However, lobe-dependent trends in elasticity may mask this effect and render interpretation of these results difficult. Therefore, we also calculated how often the lobe with the highest elasticity was also the lobe containing the tumor. We also tested across patients while keeping the lobe constant to see if the group with the tumors had a significantly different elasticity than the group without the tumors. For example, testing if the right upper lobes with tumors were significantly different than the right upper lobes without tumors.

3. Results

3.1. Elasticity

Figure 3 shows examples of our results for two patients. Figures 3A,B show coronal slices of the end-exhalation and end-inhalation scans, respectively, for the patient with high interlobar heterogeneity (EHI = 0.560). The pronounced elasticity difference between the left upper and left lower lobes is apparent in the elasticity distribution shown in Figure 3C. Figures 3D,E show the end-exhalation and end-inhalation scans for a patient with lower interlobar heterogeneity (EHI = 0.248). Regions of high and low elasticity are more dispersed throughout the lobes in this case.

FIGURE 3

Figure 3. Example distributions for two patients (A) End-exhalation scan, (B) end-inhalation scan, and (C) elasticity distribution for patient with high interlobar heterogeneity. (D) End-exhalation scan, (E) end-inhalation scan, and (F) elasticity distribution for patient with low interlobar heterogeneity.

Figure 4 shows a bar graph of the mean elasticity across patients in each COPD severity group separated into lobes, with error bars denoting the standard deviations. It is notable that elasticity was greatest in the lower lobes, which is reflective of their larger deformations during inhalation. This figure not only shows the typical elasticity differences between lobes, but also shows that elasticity decreased for patients with moderate-to-severe COPD, though the error bars still overlapped. When comparing the mean elasticity of the entire lungs across severity groups, significant differences were seen between patients with moderate-to-severe COPD and patients without COPD (p < 0.01), patients with mild COPD (p < 0.01), and all patients (p < 0.01). Significant differences were seen between patients with COPD and without COPD as well (p = 0.02), which was most likely heavily weighted by the patients with moderate-to-severe COPD. No statistically significant differences were seen between patients with mild COPD and patients without COPD. All comparisons were found to have equal variances as a result of F-tests. Overall, we found that the effect of COPD on tissue elasticity was most prominent in moderate-to-severe cases.

FIGURE 4

Figure 4. Bar graph of the mean lobar elasticity of patients in each COPD severity group. Error bars indicate standard deviations.

3.2. Heterogeneity

The mean EHI was 0.388 ± 0.162. Therefore, on average, there were moderate levels of interlobar heterogeneity with a relatively high level of variation across the patient cohort. For patients with no COPD, mild COPD, and moderate-to-severe COPD, the mean EHIs were 0.385 ± 0.183, 0.258 ± 0.133, and 0.473 ± 0.128, respectively. The greatest degree of interlobar heterogeneity was seen in patients with moderate-to-severe COPD. All of these patients had EHIs of at least 0.2. Additionally, among patients with mild COPD, EHIs varied greatly.
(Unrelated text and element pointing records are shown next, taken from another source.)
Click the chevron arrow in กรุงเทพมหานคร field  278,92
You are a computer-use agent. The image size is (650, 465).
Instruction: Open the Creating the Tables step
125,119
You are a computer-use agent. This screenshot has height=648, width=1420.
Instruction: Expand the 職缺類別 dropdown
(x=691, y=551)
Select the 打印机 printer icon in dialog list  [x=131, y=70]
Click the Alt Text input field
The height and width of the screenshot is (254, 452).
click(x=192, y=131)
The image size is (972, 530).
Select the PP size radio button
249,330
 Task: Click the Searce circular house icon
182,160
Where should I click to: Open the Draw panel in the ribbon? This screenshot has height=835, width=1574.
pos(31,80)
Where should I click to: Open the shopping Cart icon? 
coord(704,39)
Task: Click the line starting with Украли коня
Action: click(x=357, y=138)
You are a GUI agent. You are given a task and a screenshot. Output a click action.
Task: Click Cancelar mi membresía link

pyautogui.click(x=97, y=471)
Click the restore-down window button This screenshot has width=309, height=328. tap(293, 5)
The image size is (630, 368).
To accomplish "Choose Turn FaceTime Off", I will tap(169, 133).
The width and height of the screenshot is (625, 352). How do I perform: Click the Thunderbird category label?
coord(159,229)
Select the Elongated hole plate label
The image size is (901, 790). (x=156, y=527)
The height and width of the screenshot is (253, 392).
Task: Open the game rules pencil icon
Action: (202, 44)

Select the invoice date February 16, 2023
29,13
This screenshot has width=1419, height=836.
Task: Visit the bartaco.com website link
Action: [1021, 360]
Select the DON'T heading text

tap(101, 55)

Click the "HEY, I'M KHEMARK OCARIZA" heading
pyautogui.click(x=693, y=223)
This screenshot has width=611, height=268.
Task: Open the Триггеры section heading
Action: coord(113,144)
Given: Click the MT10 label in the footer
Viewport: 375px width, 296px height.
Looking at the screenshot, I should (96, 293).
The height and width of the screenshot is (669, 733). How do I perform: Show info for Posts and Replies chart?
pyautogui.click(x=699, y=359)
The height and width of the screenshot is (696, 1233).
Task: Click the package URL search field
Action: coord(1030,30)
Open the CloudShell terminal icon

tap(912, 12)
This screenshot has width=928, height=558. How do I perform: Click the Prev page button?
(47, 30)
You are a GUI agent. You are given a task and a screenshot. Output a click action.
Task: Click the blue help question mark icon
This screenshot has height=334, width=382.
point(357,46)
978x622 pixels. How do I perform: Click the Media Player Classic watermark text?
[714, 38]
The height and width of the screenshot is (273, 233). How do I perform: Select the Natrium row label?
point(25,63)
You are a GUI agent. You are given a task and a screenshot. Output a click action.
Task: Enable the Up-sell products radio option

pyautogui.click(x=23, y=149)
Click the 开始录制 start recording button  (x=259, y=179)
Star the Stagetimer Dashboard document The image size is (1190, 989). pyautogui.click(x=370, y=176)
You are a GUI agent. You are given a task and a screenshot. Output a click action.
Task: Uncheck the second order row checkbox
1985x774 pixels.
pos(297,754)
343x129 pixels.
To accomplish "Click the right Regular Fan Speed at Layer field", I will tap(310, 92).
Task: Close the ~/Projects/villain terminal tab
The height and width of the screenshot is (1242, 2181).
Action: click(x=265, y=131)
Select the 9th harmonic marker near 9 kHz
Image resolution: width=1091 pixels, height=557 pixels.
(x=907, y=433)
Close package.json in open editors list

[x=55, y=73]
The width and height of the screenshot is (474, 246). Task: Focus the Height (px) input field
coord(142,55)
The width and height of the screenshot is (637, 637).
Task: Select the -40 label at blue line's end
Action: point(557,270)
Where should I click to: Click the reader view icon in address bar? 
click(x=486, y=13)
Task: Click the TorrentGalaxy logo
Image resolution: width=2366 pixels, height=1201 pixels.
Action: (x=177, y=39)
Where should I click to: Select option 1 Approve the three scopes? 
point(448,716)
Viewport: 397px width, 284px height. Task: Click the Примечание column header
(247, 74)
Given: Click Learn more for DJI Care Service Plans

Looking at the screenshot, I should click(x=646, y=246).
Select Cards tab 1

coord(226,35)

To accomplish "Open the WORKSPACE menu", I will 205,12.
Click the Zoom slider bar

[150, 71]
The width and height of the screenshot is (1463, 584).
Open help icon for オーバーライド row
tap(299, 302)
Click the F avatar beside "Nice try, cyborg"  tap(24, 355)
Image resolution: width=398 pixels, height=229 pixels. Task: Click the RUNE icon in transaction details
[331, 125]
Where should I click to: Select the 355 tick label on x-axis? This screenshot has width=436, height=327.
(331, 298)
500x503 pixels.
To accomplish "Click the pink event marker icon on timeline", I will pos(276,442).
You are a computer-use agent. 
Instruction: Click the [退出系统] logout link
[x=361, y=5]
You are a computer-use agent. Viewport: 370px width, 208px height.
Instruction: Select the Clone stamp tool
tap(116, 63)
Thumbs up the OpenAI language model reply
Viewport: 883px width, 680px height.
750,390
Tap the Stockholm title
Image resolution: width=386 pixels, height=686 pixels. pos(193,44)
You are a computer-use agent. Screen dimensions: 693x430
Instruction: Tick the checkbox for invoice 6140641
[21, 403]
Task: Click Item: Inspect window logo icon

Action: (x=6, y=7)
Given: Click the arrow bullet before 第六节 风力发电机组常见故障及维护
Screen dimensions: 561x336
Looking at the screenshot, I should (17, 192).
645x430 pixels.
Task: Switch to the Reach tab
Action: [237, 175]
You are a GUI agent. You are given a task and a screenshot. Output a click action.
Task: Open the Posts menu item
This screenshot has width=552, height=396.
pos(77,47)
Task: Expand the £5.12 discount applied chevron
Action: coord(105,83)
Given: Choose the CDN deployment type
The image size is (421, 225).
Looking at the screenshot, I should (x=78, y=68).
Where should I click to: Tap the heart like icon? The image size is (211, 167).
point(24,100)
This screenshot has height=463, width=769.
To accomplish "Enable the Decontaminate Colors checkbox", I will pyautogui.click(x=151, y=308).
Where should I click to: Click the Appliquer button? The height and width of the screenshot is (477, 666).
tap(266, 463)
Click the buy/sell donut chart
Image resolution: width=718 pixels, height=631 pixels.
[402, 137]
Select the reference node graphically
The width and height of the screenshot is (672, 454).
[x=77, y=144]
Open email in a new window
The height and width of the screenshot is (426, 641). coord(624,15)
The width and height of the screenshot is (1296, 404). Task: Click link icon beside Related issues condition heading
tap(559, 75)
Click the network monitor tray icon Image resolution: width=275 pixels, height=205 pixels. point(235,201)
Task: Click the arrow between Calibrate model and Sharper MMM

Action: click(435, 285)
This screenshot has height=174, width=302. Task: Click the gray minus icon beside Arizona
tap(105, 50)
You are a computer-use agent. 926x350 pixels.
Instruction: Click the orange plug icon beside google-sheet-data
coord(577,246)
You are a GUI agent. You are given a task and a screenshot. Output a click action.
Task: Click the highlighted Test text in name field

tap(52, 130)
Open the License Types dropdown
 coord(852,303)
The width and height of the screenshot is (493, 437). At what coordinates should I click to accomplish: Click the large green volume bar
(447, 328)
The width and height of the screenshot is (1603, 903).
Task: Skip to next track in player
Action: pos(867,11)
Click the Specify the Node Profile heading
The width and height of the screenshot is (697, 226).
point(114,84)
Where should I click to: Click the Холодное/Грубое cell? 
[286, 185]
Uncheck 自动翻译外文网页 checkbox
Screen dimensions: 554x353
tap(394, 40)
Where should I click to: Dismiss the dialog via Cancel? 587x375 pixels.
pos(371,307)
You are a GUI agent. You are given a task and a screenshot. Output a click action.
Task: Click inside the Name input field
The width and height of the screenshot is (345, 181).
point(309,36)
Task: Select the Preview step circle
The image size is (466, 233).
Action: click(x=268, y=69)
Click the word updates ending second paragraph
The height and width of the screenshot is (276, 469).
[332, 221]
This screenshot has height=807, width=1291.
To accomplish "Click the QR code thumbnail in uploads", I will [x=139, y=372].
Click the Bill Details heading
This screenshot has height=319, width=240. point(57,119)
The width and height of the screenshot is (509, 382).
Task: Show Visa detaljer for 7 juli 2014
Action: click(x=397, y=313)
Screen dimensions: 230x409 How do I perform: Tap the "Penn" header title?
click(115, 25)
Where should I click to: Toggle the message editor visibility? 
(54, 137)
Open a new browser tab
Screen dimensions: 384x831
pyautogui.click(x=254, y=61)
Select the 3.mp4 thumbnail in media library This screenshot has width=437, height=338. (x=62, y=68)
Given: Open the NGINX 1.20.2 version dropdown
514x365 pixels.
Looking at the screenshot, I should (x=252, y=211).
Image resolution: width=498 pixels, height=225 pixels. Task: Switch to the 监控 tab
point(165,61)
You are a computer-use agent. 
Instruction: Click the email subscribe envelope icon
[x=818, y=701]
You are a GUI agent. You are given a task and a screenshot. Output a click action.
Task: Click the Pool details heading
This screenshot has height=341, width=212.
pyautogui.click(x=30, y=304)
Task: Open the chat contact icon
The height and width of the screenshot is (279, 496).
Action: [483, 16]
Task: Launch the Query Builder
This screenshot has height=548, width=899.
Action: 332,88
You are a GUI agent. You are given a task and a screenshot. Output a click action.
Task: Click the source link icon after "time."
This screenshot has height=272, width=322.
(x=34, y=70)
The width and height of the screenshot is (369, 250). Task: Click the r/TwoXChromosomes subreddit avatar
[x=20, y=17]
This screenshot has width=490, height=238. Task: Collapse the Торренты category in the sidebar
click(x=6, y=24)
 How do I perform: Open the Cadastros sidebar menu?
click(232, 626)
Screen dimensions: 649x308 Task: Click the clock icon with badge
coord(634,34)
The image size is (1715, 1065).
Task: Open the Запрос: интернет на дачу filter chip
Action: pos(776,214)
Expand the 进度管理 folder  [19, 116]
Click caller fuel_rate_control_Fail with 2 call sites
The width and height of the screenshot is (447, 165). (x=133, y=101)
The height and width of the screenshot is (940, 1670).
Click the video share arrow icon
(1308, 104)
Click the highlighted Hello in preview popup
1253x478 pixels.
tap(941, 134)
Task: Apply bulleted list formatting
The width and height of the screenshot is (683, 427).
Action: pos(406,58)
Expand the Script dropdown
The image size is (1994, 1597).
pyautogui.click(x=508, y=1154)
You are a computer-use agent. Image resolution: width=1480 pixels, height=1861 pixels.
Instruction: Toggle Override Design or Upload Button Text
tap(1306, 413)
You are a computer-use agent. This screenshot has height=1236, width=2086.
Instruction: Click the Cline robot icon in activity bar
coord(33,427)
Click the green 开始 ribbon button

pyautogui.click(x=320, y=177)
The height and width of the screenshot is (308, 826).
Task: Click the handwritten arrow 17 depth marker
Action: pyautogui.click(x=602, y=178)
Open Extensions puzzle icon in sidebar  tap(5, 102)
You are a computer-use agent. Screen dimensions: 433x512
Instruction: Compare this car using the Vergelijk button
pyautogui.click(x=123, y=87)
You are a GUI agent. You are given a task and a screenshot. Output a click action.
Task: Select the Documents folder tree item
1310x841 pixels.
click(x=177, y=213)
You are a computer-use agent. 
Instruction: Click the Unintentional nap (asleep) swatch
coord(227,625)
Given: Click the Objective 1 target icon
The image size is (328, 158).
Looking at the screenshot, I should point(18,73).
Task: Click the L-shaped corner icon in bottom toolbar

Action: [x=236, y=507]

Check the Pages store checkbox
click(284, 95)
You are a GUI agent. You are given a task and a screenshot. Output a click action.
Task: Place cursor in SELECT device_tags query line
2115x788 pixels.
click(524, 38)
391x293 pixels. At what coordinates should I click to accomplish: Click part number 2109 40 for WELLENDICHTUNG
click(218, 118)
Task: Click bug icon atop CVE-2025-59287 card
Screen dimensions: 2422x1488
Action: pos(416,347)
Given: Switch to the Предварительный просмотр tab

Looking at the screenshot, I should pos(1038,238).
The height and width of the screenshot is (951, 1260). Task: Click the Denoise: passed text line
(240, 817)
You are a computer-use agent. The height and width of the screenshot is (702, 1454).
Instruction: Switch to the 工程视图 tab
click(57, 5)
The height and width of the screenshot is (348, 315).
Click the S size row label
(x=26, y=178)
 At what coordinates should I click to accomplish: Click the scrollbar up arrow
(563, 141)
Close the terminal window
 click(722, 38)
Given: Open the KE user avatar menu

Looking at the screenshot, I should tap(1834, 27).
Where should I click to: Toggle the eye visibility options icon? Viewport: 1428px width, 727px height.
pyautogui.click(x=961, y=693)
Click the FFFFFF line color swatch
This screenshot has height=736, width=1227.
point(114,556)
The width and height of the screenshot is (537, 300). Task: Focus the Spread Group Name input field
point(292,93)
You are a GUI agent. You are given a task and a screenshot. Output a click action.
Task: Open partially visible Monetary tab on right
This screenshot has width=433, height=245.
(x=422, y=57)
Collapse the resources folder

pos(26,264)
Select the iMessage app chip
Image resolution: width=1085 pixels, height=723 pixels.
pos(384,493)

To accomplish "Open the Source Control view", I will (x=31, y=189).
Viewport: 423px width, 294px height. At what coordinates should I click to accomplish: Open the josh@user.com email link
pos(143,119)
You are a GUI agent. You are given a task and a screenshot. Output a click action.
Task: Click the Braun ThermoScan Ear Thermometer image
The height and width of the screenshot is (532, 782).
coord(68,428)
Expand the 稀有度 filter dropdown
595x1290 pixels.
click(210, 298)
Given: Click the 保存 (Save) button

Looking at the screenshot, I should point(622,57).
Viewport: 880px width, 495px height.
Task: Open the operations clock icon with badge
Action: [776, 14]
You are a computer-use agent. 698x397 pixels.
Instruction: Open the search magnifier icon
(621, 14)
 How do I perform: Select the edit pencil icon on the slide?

The mean EHI in patients with mild COPD was lower than those without COPD, though the difference was not statistically significant (p = 0.20). However, the difference in EHI between patients with mild COPD and patients with moderate-to-severe COPD was statistically significant (p = 0.02). All comparisons were found to have equal variances as a result of F-tests.

The coefficients of variation of each lobar elasticity distribution are summarized by the histograms in Figure 5. The histogram in Figure 5A includes all lobes to offer a general sense of intralobar heterogeneity regardless of disease state. The mean of this distribution was 51.1% ± 16.6%, showing that there was a high level of intralobar heterogeneity in general. Figure 5B shows the histogram of the coefficient of variation for the lobes of patients without COPD (mean 47.9% ± 17.5%), and Figure 5C shows the histogram for lobes of patients with mild COPD (mean 47.3% ± 11.2%). These two groups exhibited a similar distribution to each other and to the distribution of all patient lobes. On the other hand, the histogram of the moderate-to-severe COPD group coefficients shown in Figure 5D exhibited a higher distribution (mean 58.9% ± 17.7%). The only significant differences were between the coefficient of variation of lobes with moderate-to-severe COPD and each of the other groups (p = 0.01 when comparing to lobes without COPD, p < 0.01 when comparing to lobes with mild COPD, p = 0.03 when comparing to all lobes). All comparisons to patients with mild COPD were tested with unequal variances as determined by F-test results, indicating that patients with mild COPD may have much more variation in their intralobar heterogeneity. All other comparisons were tested with equal variances. This indicates that patients with more severe COPD may experience higher levels of intralobar heterogeneity, which may be potentially useful as a metric for function-preserving interventions.

FIGURE 5

Figure 5. Relative histograms of the coefficients of variation of elasticity distributions for (A) lobes of all patients, (B) lobes of patients without COPD, (C) lobes of patients with mild COPD, and (D) lobes of patients with moderate-to-severe COPD.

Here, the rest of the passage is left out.